Amani Franklin hopped on Twitter and Facebook after Kentucky’s win over top-seeded Nebraska on Sunday night. She looked to the top of the screen, saw the updated notifications icon and expected to see a few messages of congratulations.

She never could have expected to see 50 posts.

“Everybody is just showing us a lot of support from back home,” Franklin said. “It’s just great to hear people who usually don’t watch us are now watching us since the guys are out. Everybody is kind of watching us, so that’s great for Kentucky women’s basketball.”

The funny thing is Franklin’s account wasn’t the most popular.

“Keyla (Snowden), she had 99 messages after the game,” Franklin said. “So I came in second place.”

Junior guard Amber Smith said she had 90, but who’s counting.

Kentucky women’s basketball is on the grand stage, preparing for the biggest game in school history. Just hours removed from upsetting No. 1 seed Nebraska in the Sweet 16, UK is preparing for No. 3 seed Oklahoma (Tuesday at 9 p.m. on ESPN).

With the men’s season closed, the attention of Big Blue Nation has turned to the women’s historic run. UK Hoops head coach Matthew Mitchell has always stressed the “one game at a time” mentality, but he’s not oblivious to Tuesday’s stakes.

“It’s a big, big moment,” Mitchell said. “There’s no doubt about it. I think it’s silly to say it’s just another game. It’s not.”

A win would push the Cats into the Final Four for the first time in school annals.

“What we will try to do is get all of those things – how happy we would be to win, how sad we would be to lose – get all the consequences of the game off our mind and just focus on what we need to do,” Mitchell said. “This team has shown me they have that ability, and so I suspect they’re probably going to be able to do that one more time.”

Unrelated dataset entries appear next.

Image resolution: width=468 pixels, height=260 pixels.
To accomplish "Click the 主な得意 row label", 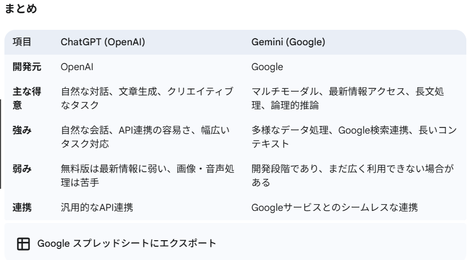I will pyautogui.click(x=27, y=98).
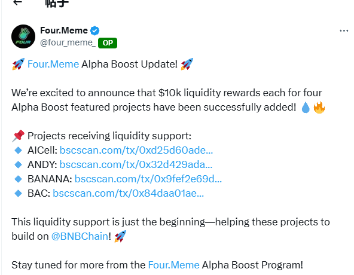Screen dimensions: 354x275
Task: Open the @four_meme_ handle
Action: click(68, 42)
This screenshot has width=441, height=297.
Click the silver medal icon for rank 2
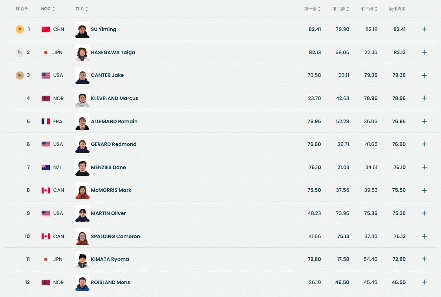click(x=20, y=52)
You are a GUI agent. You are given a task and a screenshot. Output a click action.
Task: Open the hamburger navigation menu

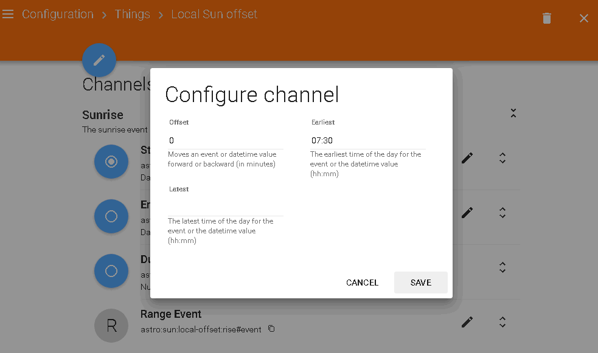[x=8, y=14]
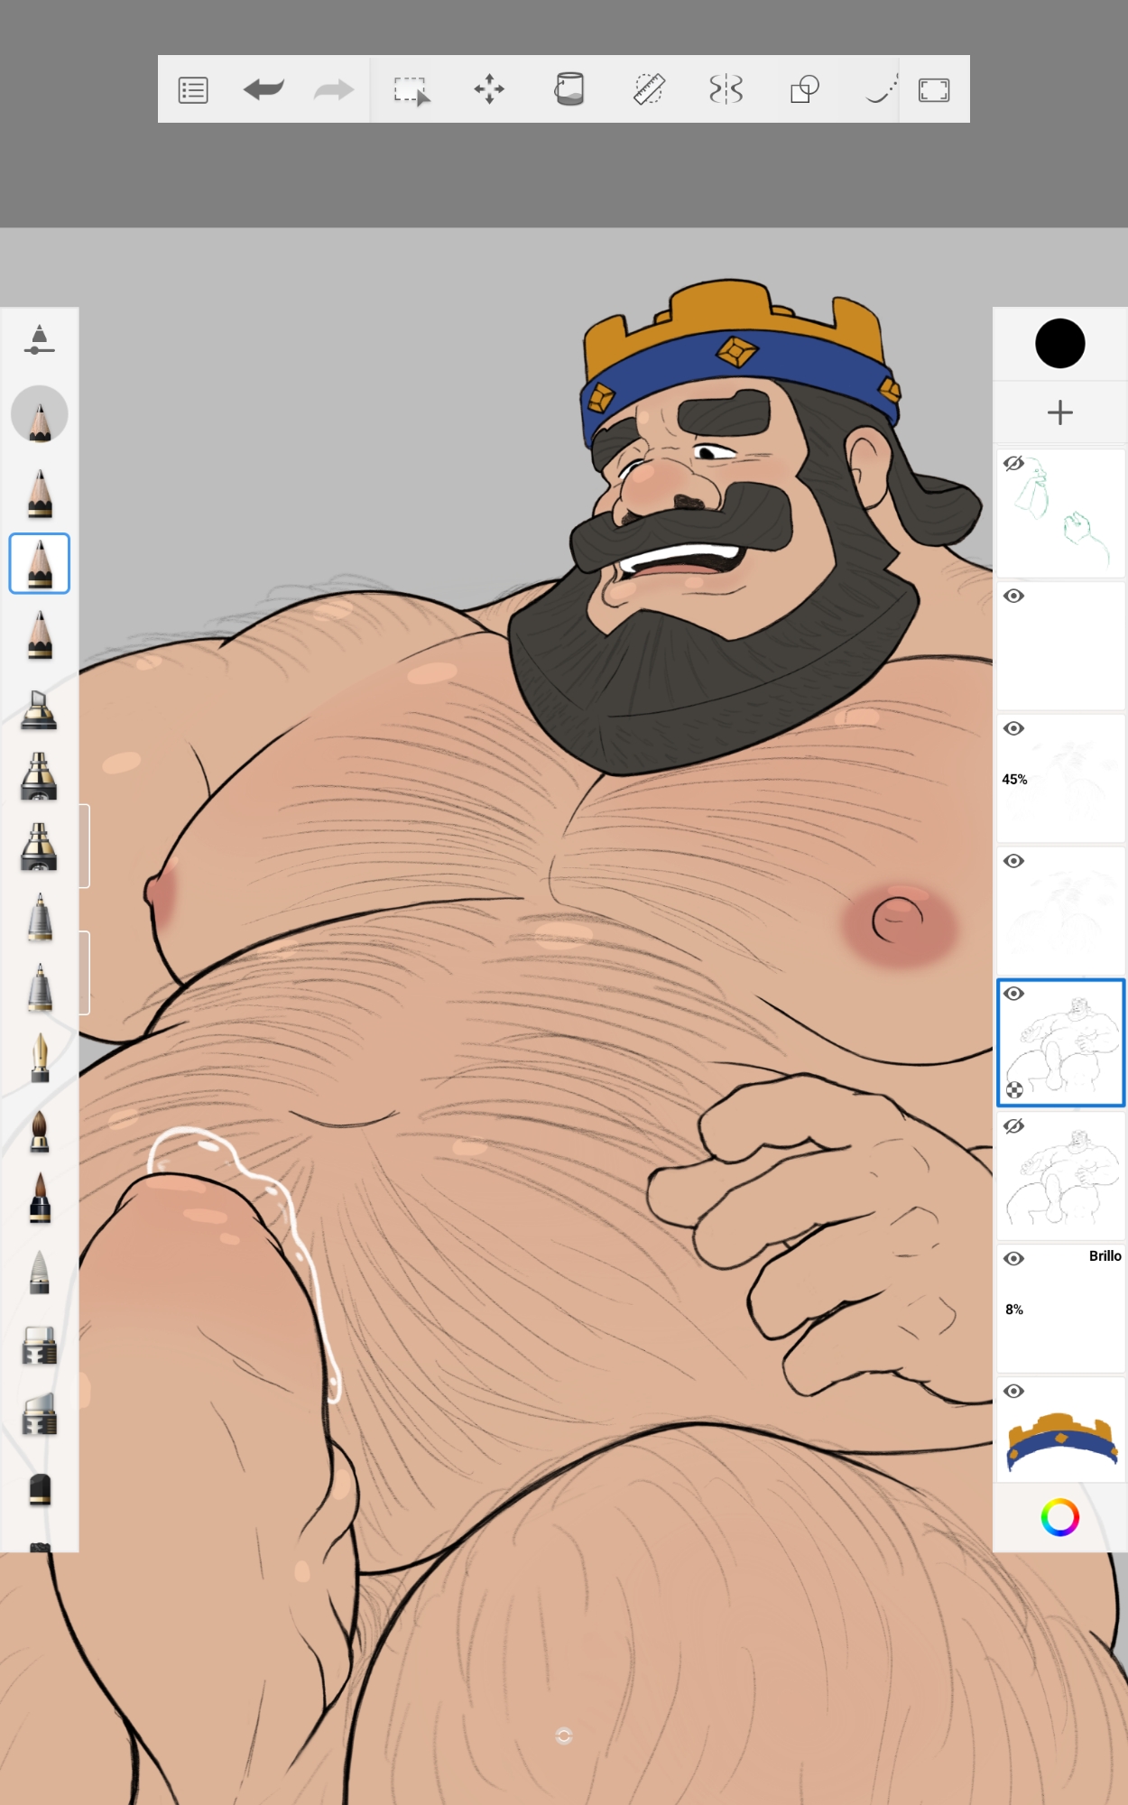Image resolution: width=1128 pixels, height=1805 pixels.
Task: Choose the Fill bucket tool
Action: (x=569, y=89)
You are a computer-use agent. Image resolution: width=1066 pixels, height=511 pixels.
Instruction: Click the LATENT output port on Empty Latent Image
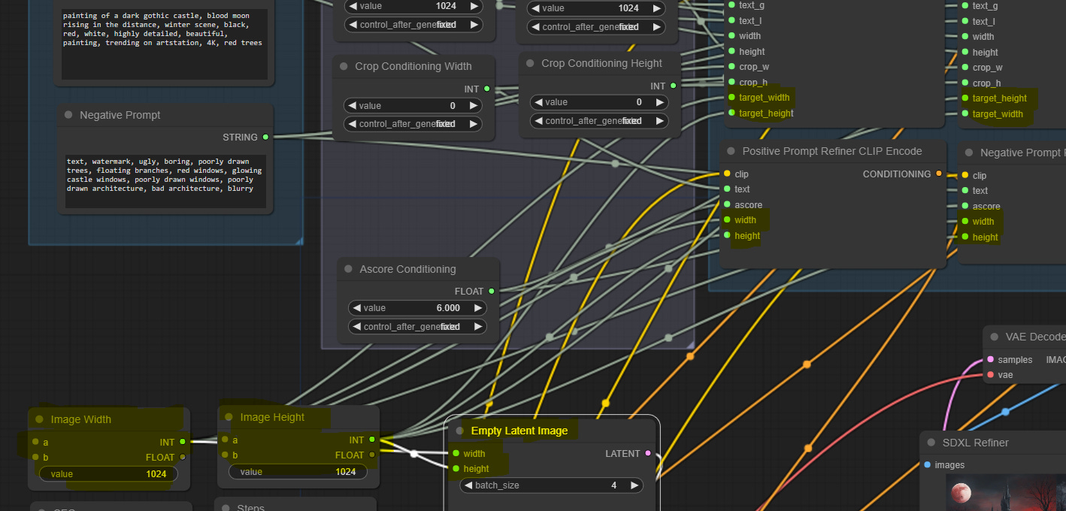pyautogui.click(x=648, y=454)
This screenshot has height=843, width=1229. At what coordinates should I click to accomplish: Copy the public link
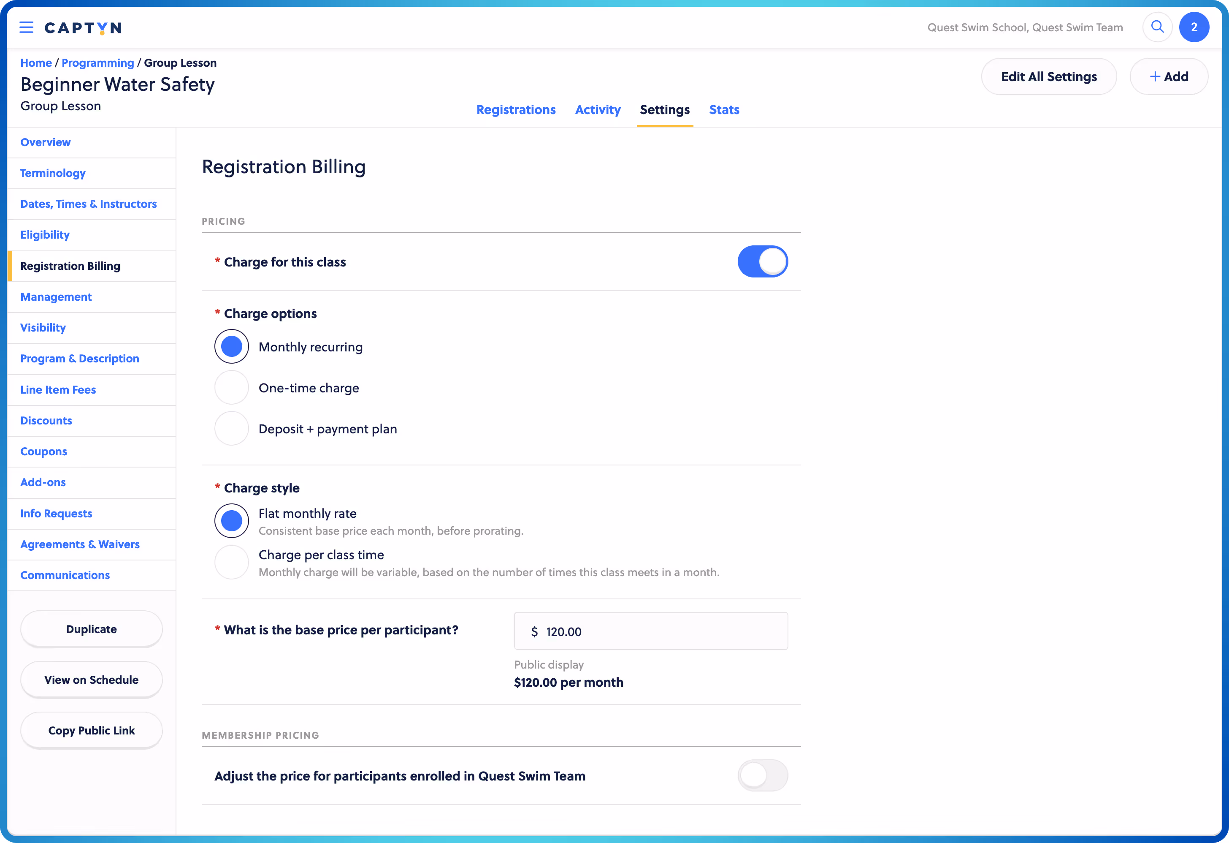pyautogui.click(x=91, y=730)
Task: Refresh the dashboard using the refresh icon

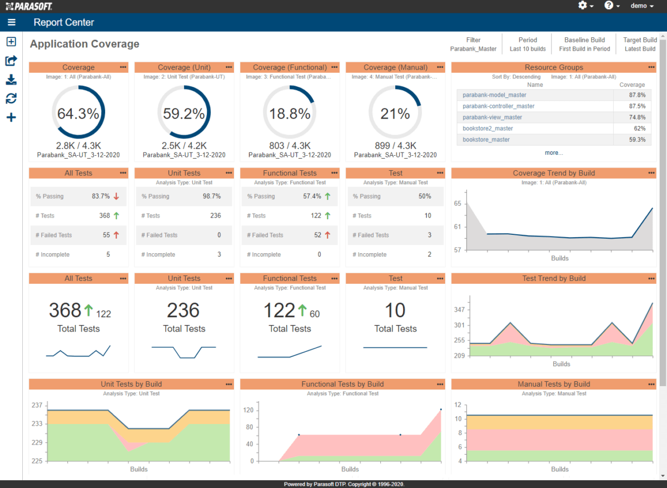Action: coord(11,98)
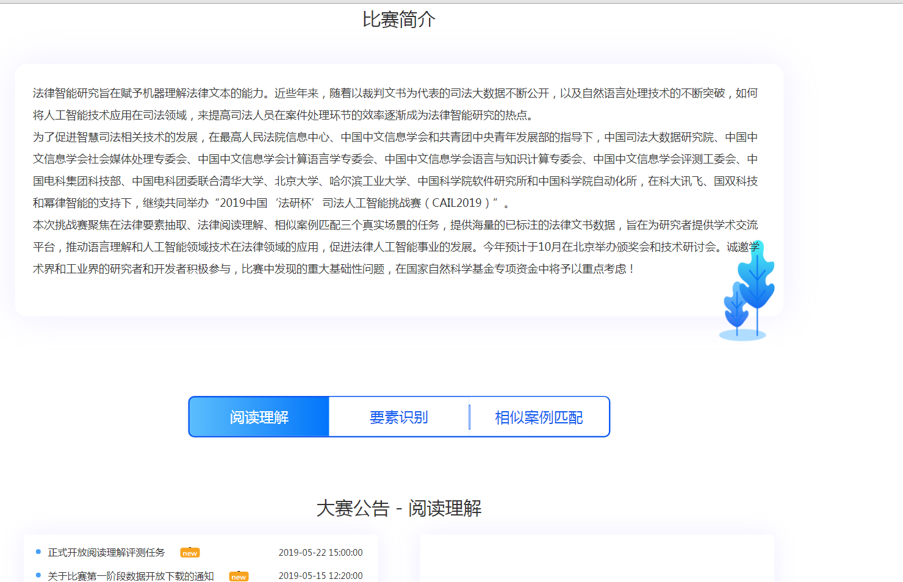This screenshot has width=903, height=582.
Task: Switch to the 相似案例匹配 tab
Action: click(539, 417)
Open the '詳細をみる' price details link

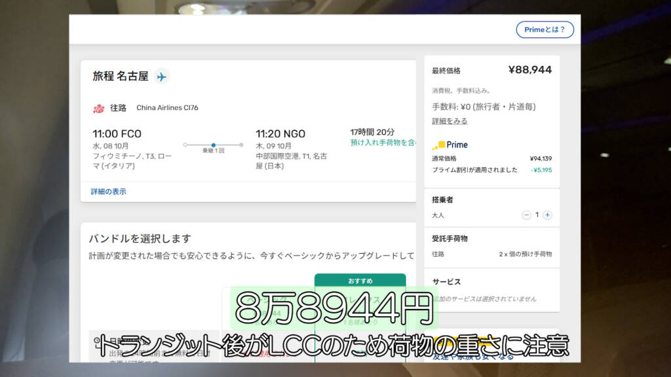pyautogui.click(x=450, y=121)
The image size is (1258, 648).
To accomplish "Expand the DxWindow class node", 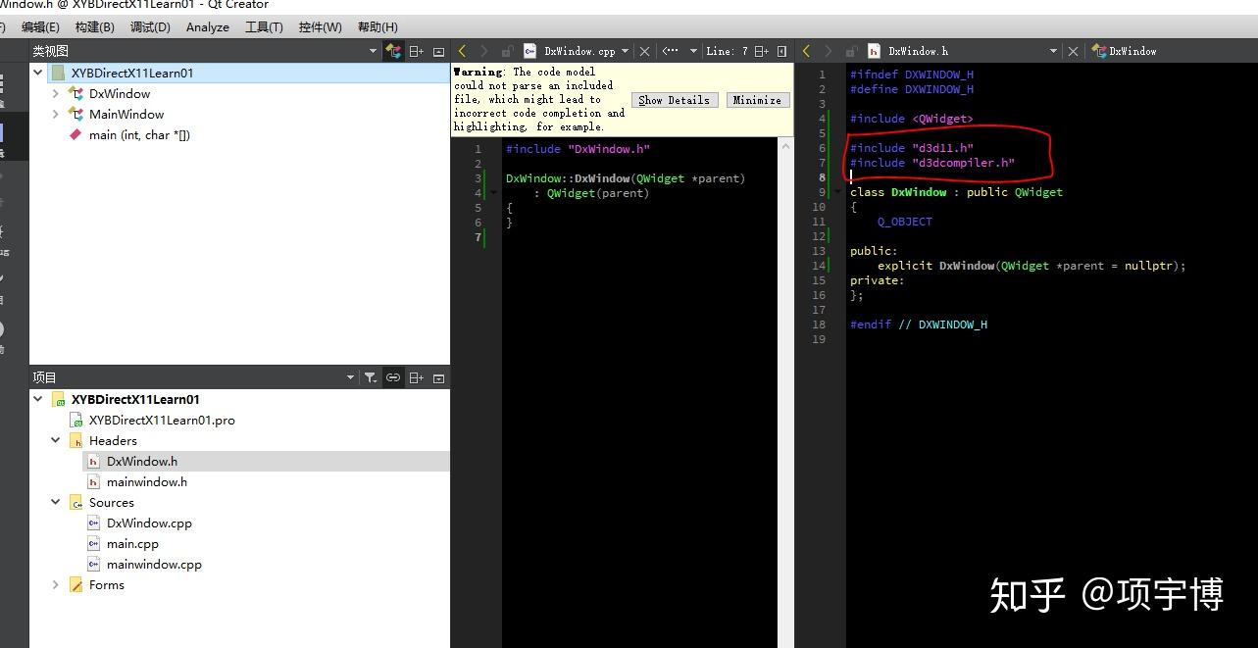I will tap(56, 94).
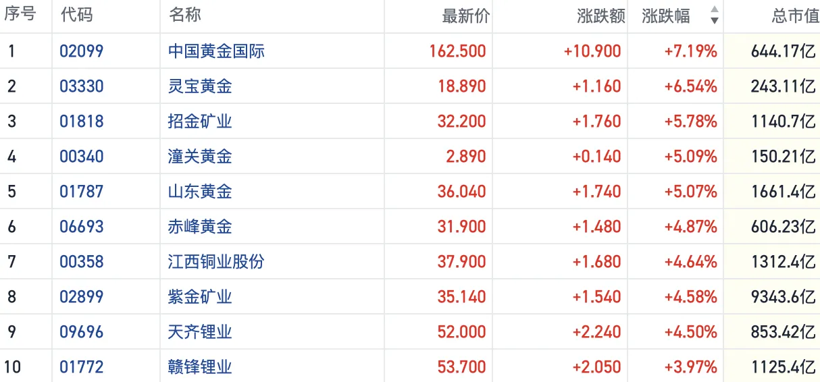This screenshot has height=382, width=820.
Task: Open stock 中国黄金国际
Action: click(216, 51)
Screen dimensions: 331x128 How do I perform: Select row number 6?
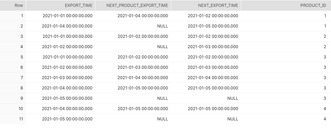[13, 67]
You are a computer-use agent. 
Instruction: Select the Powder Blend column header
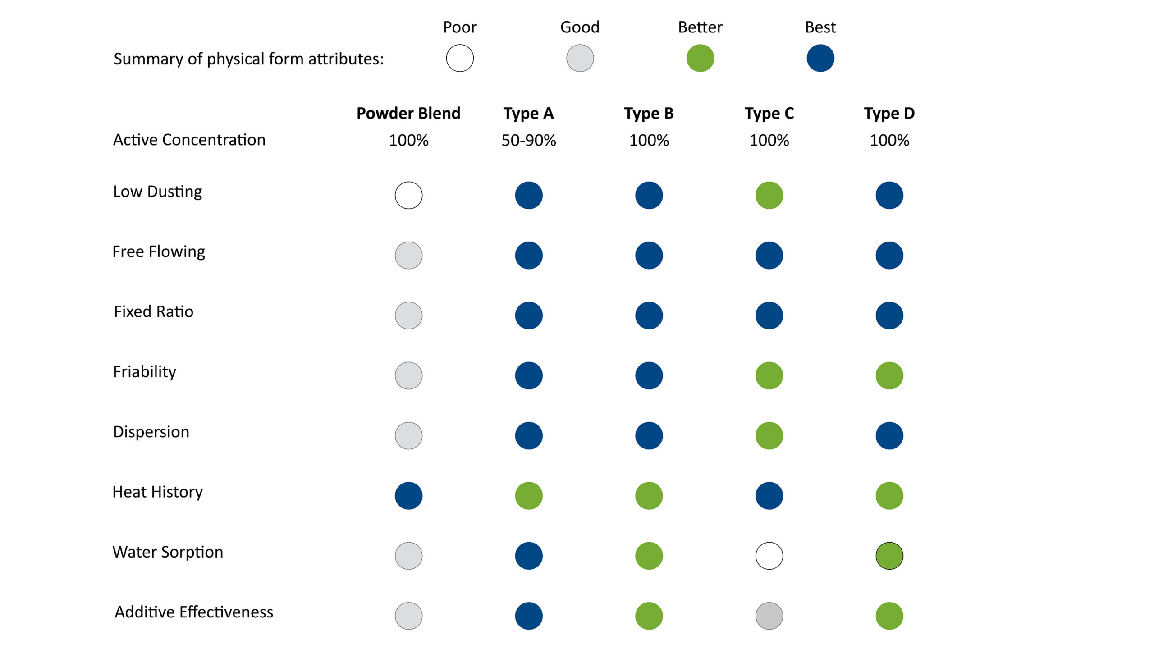pyautogui.click(x=408, y=113)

Kentucky’s defense was spectacular in the regular season and has spilled over to the postseason. In NCAA Tournament play, UK is forcing 18.7 turnovers a game, which has generated an average of 20 points off turnovers.

Against Nebraska, UK turned the No. 1 seed’s offense upside down. The Cats limited Big 12 Player of the Year Kelsey Griffin’s touches and forced the Cornhuskers out of their half-court rhythm.

“It was our fundamentals,” Mitchell said. “It was closing out. It was putting pressure on the ball. It was denying passing lanes. It was fronting the post.”

Mitchell’s defense, although it has done it all season long, was taken notice of by some of the game’s best coaches.

“I had had some friends of mine that are coaches that aren’t playing right now, and they came in for the game, and the compliments I received were, ‘Wow, you front the post, you deny the passing lanes, you put pressure on the ball,’ ” Mitchell said.

After forcing 16 turnovers, including 10 steals, junior forward Victoria Dunlap was asked if UK had played a perfect defensive game yet. The remaining teams in the tournament might want to heed her answer.

“I don’t think we have played a perfectly complete defensive game,” said Dunlap, who finished with 18 points and seven rebounds against Nebraska. “I know we have our moments where everybody is on one tilt and everybody is moving and rotating on defense, but every now and then we just have a couple times where we’ll slip up and get penetration or just different little things.

“We definitely have a lot more room to grow and just things to get better at.”

One of the biggest improvements defensively for the Cats has come from an unlikely source. Sophomore sharpshooter Snowden has emerged in the starting lineup the last eight games to provide a stingy defensive presence.

Snowden has always had the ability to shoot, but she was pointed to the bench midway through the season against Vanderbilt because of her inability to defend, Mitchell said.

The diminutive guard took the benching to heart and refined her work ethic on the defensive end.

“I’m really proud of her because she was getting it in practice,” Mitchell said. “It was not a lot of warm and fuzzies in practice for her. It was tough every day for her to come in because I knew she had the ability. I knew she could do it.”

Coupled with her ability to shoot – Snowden is 8-of-18 from three-point range in the NCAA Tournament – Snowden has been too good to return to the bench.

“Her range is so deep, you have to respect that, and if you don’t she’s going to burn you,” Mitchell said. “It’s a remarkable thing, an example for the rest of the players, that if you just change your mindset, you can go from literally not getting in a game to, as you all are witnessing, being a significant player on the college women’s basketball’s biggest stage.”